WHAT YOU NEED TO DO:
Below are the records. Retype exactly the lines between the lines holding "Select the Manage AHV Cluster tab" and "Given: Switch off the Esp Name toggle", inclusive.
THE DATA START
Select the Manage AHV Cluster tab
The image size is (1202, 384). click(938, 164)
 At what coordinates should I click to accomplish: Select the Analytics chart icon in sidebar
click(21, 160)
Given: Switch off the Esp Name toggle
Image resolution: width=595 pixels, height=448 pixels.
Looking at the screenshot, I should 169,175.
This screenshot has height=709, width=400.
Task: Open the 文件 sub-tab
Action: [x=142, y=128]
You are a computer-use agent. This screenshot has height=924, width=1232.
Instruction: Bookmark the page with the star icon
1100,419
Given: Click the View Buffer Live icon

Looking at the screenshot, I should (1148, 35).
THE DATA END
THE DATA START
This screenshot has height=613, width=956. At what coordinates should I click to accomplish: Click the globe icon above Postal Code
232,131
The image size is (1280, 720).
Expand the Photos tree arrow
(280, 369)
THE DATA END
THE DATA START
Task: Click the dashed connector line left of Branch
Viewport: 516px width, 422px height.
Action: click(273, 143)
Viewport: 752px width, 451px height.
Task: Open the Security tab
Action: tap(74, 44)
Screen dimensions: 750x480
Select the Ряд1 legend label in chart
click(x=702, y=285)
THE DATA END
EXERCISE RESULT:
Select the Manage AHV Cluster tab
The image size is (1202, 384). click(938, 164)
 At what coordinates should I click to accomplish: Select the Analytics chart icon in sidebar
click(21, 160)
Given: Switch off the Esp Name toggle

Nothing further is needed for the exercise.